RTHS alum completes 26.2 miles in memory of U.S. Marines.
Twenty-five miles for the 3rd Battalion, 5th Marines. One mile for U.S. Marine Corps veteran Angela Madsen and two-tenths of a mile for her late grandfather Sgt. John Kevin LaRue. Those precious souls weighed heavily on Aubrey Headon’s mind as she pushed herself to complete her first-ever Marine Corps Marathon virtually at Helms Park on Sunday.
Whether it was through walking, running, wheeling or handcycling, Headon knew she needed to do whatever she could to finish all 26.2 miles of her virtual marathon. Headon arrived at the Helms Park track at 7 a.m. Sunday morning, and after 5 hours, 37 minutes and 38 seconds, Headon successfully crossed the finish line held out by her parents Cass and Lance Headon.

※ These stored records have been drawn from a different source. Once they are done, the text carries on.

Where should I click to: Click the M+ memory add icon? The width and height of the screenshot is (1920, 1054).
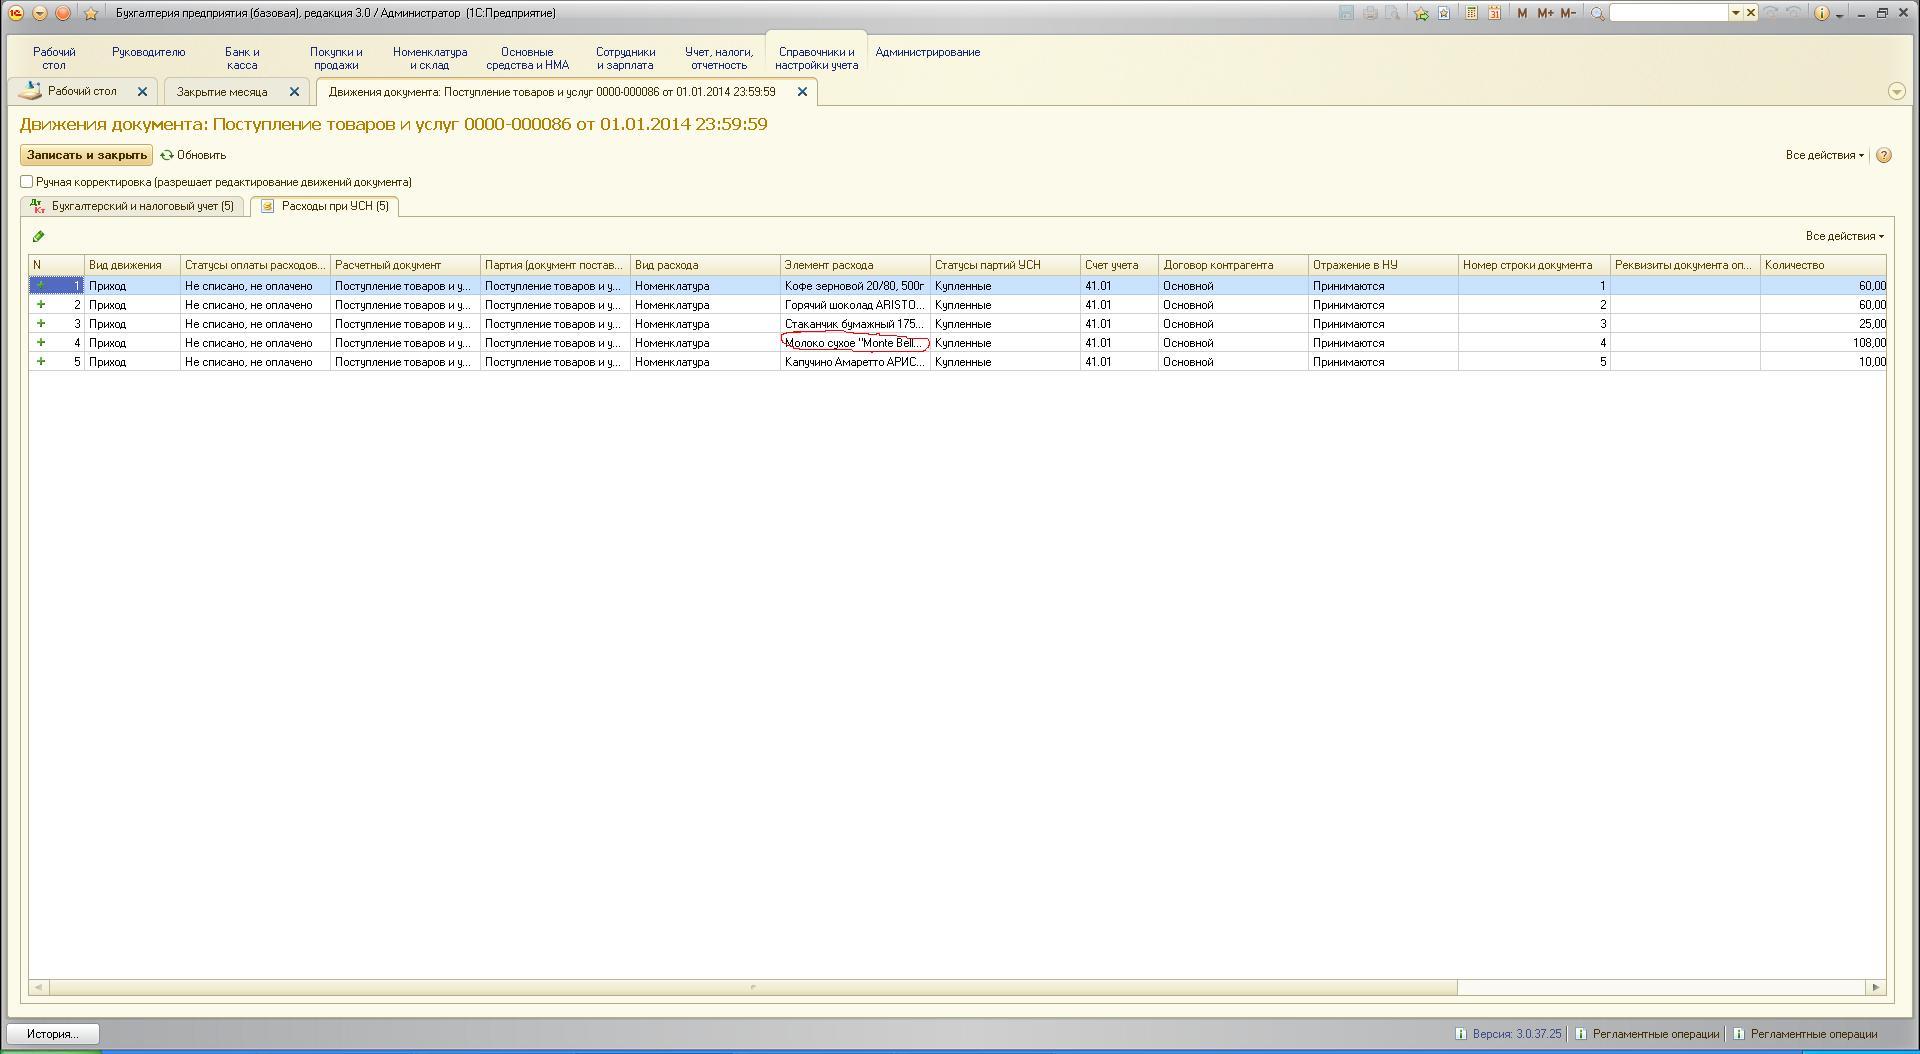pos(1545,13)
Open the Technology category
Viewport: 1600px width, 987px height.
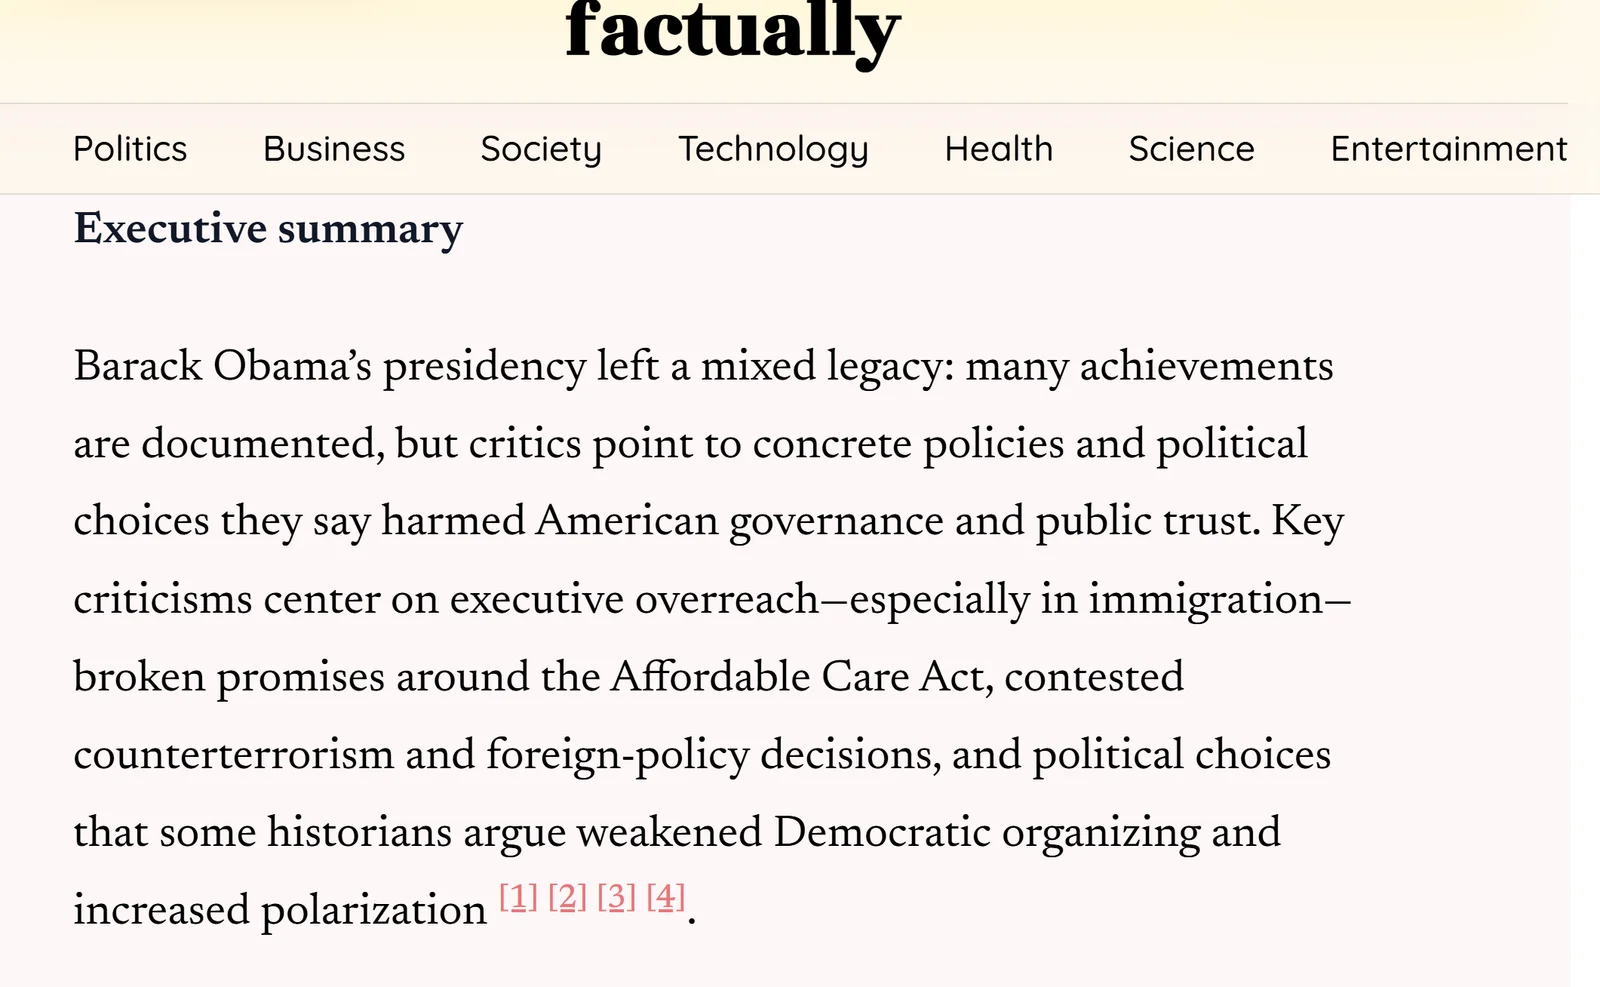point(773,149)
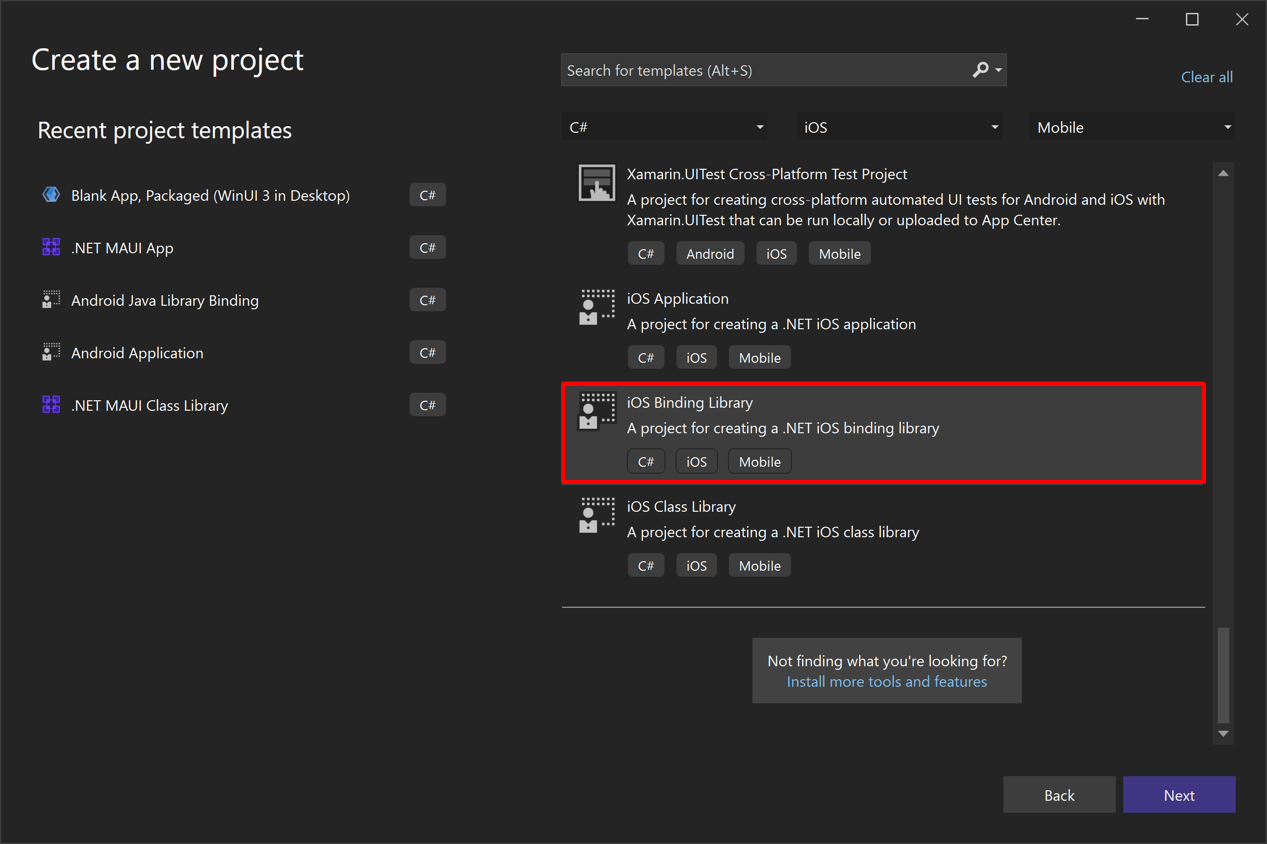
Task: Select the iOS Binding Library template
Action: 883,432
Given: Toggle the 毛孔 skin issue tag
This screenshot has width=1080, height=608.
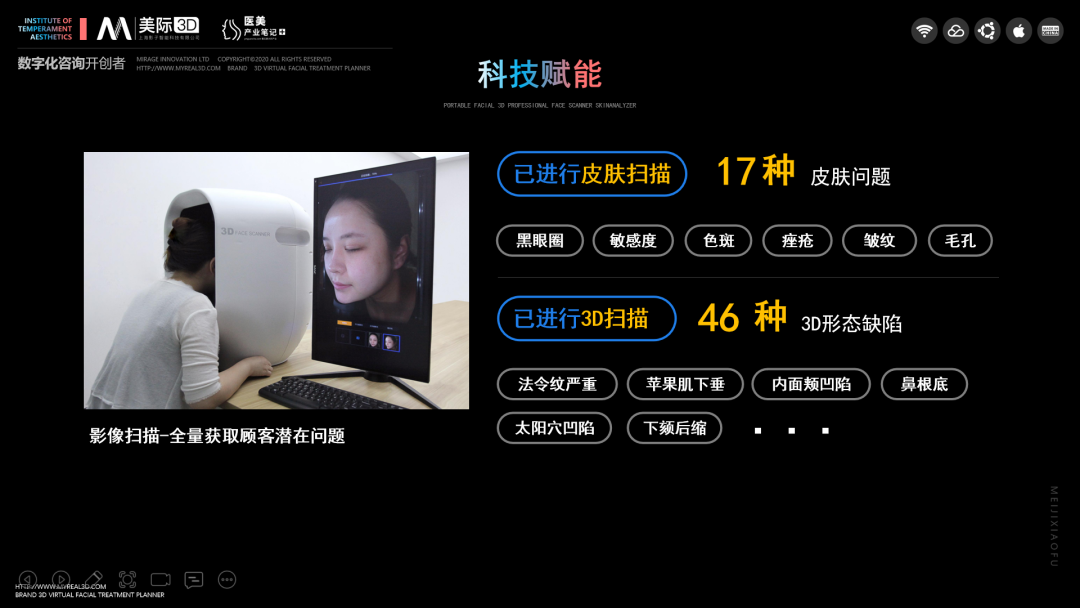Looking at the screenshot, I should click(x=960, y=240).
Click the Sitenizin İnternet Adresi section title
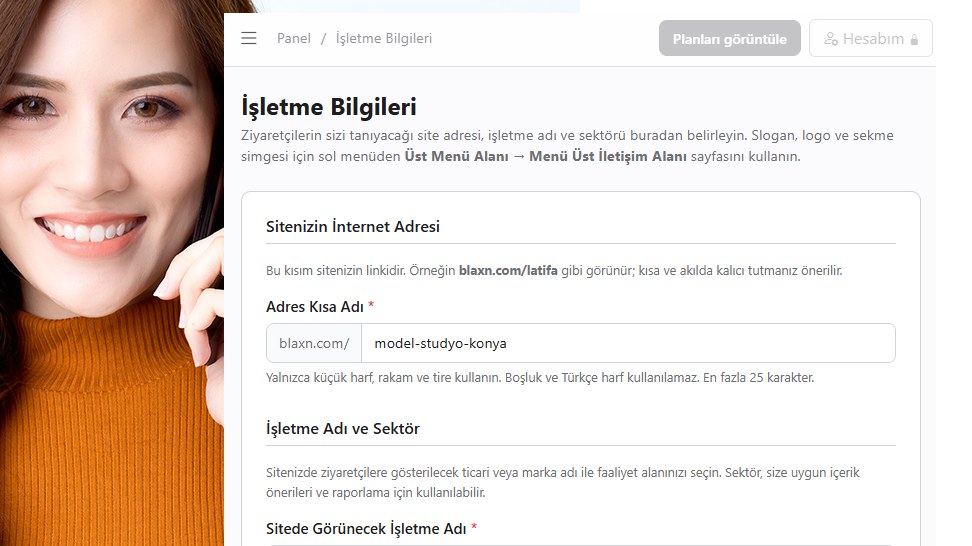The image size is (972, 546). tap(353, 226)
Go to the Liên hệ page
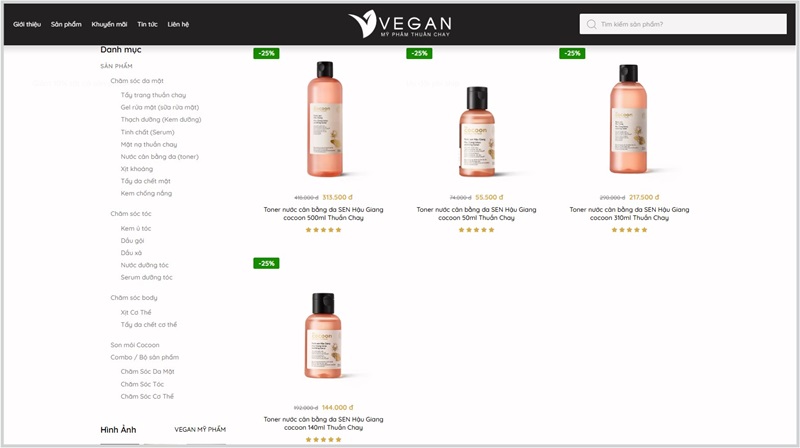The width and height of the screenshot is (800, 448). [x=178, y=24]
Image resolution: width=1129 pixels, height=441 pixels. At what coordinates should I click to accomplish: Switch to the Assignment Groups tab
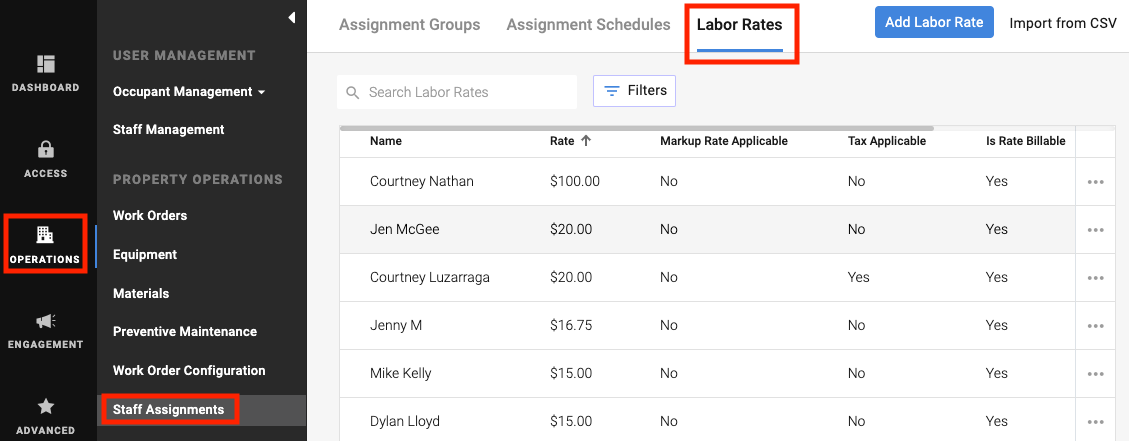point(409,25)
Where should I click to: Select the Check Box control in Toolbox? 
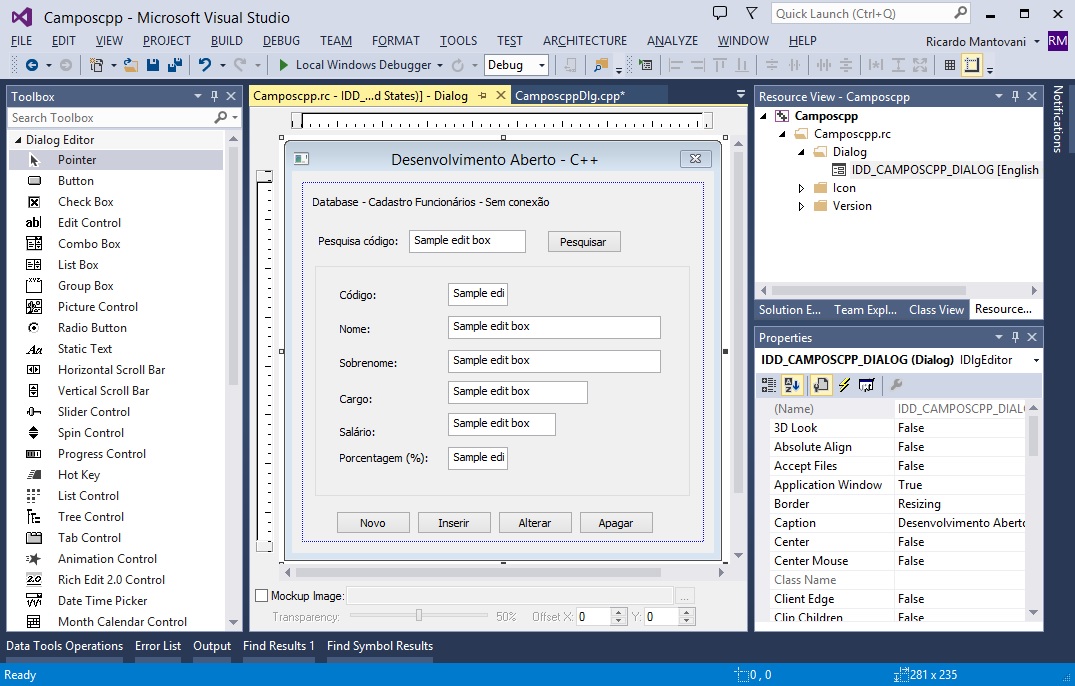[85, 202]
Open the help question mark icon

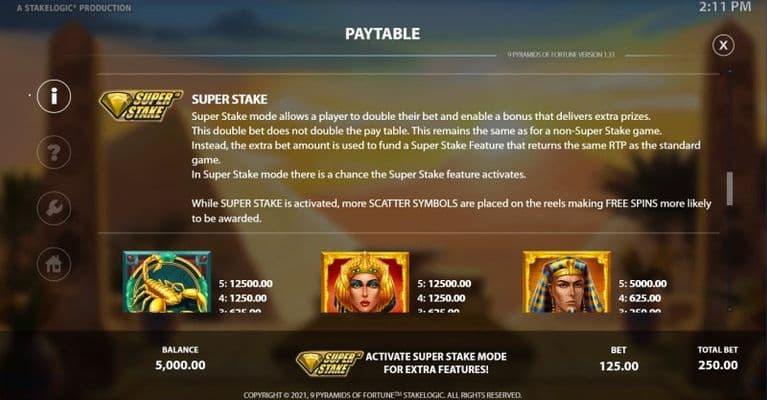54,152
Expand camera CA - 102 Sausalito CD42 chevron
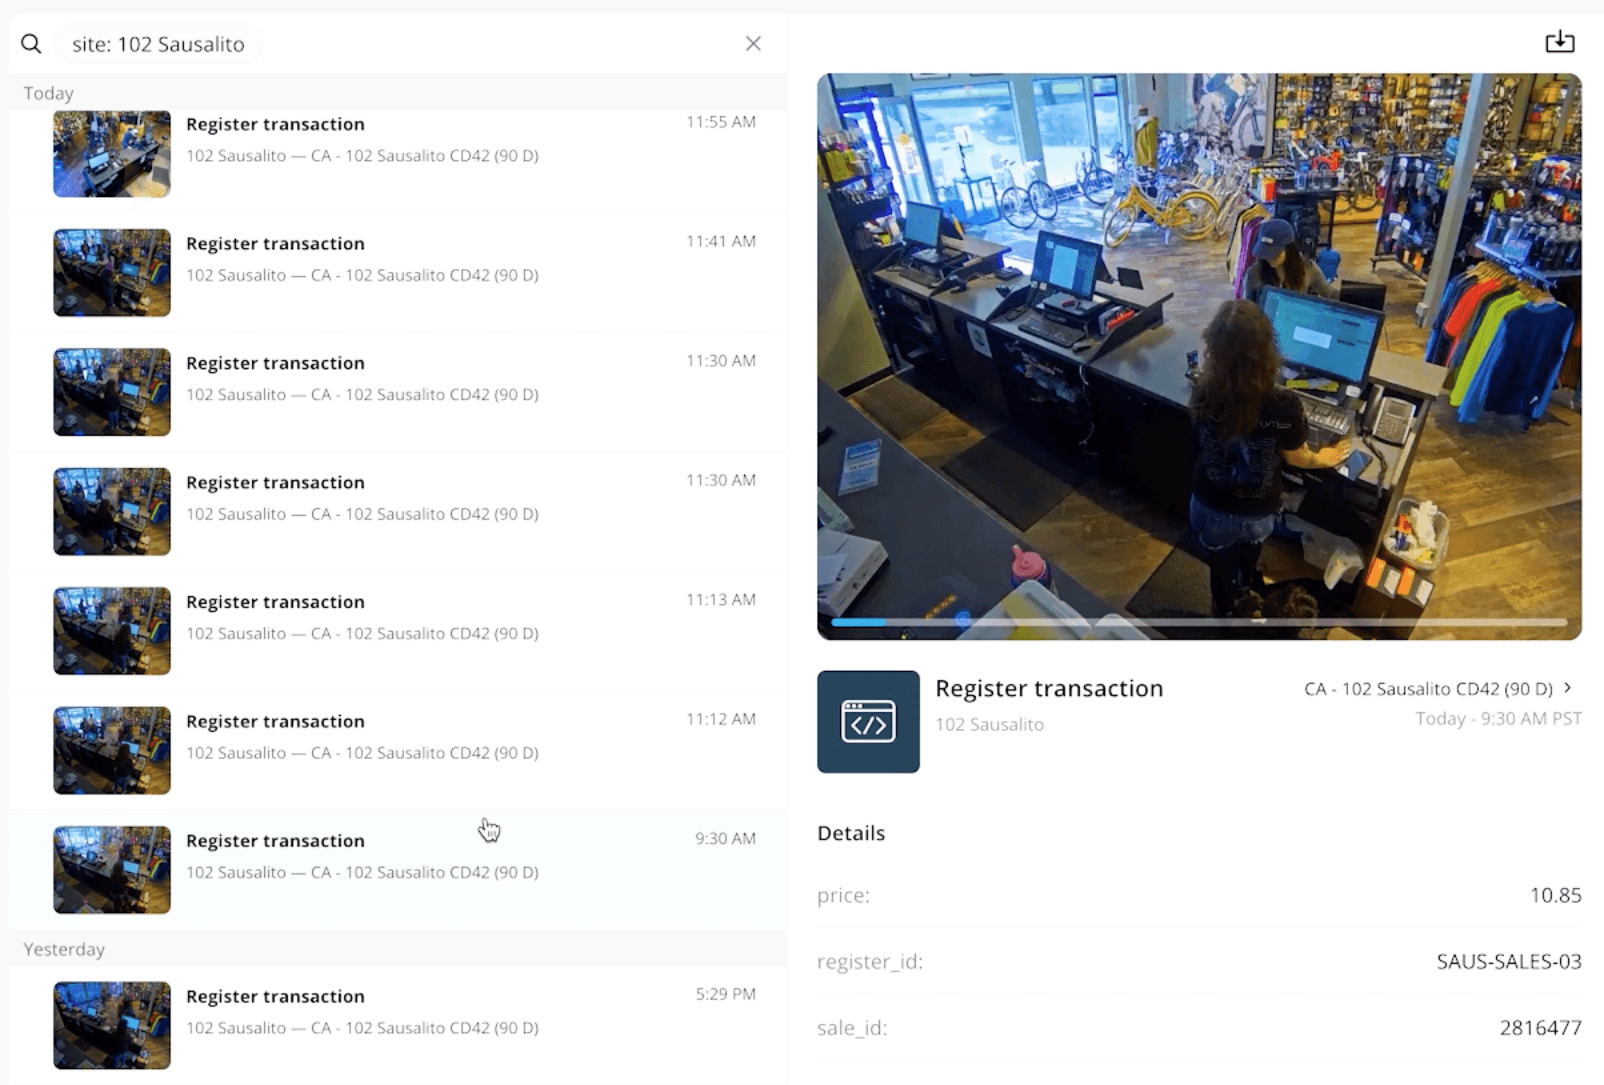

“All I was focused on was finishing the marathon to honor the 3rd Battalion, 5th Marines and the other Marines who have served this country,” Headon said. “Finishing the marathon was an extremely meaningful achievement because of the men and women I was honoring. I had friends and family cheering me on and I knew I had to keep going. The support I received from my family, my friends and the community was awesome and they helped push me through.”
Headon dedicated the first 25 miles of her virtual marathon to 25 U.S. Marines from the 3rd Battalion, 5th Marines who lost their lives 10 years ago in October. One of those men was LCpl. Alec Catherwood, whose parents have been close friends with Headon since meeting in 2014.
Headon’s 26th mile was dedicated to Angela Madsen, a U.S. Marine veteran and former Paralympic athlete who passed away earlier this year while rowing across the Pacific Ocean. As Headon entered the final stretch of the virtual marathon, her grandfather, U.S. Marine veteran Lyle Headon, walked beside her as she hit the finish line, where friends and family awaited.
Both Aubrey and her grandpa Lyle presented each other with medals afterward, as he had completed the required distance for the virtual marathon throughout the month. Lyle awarded Aubrey her Marine Corps Marathon medal, which included a small capsule containing sand from the Battle of Iwo Jima. Aubrey then gave her grandpa Lyle the medal that her other grandpa, Sgt. John Kevin LaRue, received when he ran the Marine Corps Marathon in 2010.
“One of Angela’s best phrases was, ‘When things get hard, you just have to keep rowing,’” Headon said. “Finishing with my grandpa Lyle was great. The moment we exchanged medals was priceless. I could see the look of accomplishment on his face when I presented him with his medal. I know that my family and I, as well as others, will forever appreciate his service.”
A U.S. Paralympic standout and former Rochelle Township High School student-athlete, Headon began training for the marathon during the summer. She trained on her handcycle nearly everyday on the backroads of the Hub City, and although she was bummed to learn the marathon would be going virtual, she knew she had to continue training and earn her medal.
“I decided to do this marathon to honor the 10th anniversary of the 3rd Battalion, 5th Marine deployment as well as my grandpa Kevin,” Headon said. “I have to thank the Great Lakes Adaptive Sports Association for allowing me to borrow a handcycle. The training wasn’t easy. Training on the roads was difficult, but it helped prepare me for the flat track surface. I was motivated to race around Washington D.C., but once the marathon went virtual, I really wanted that medal due to its significance it carried. So I pushed myself to continue my training.”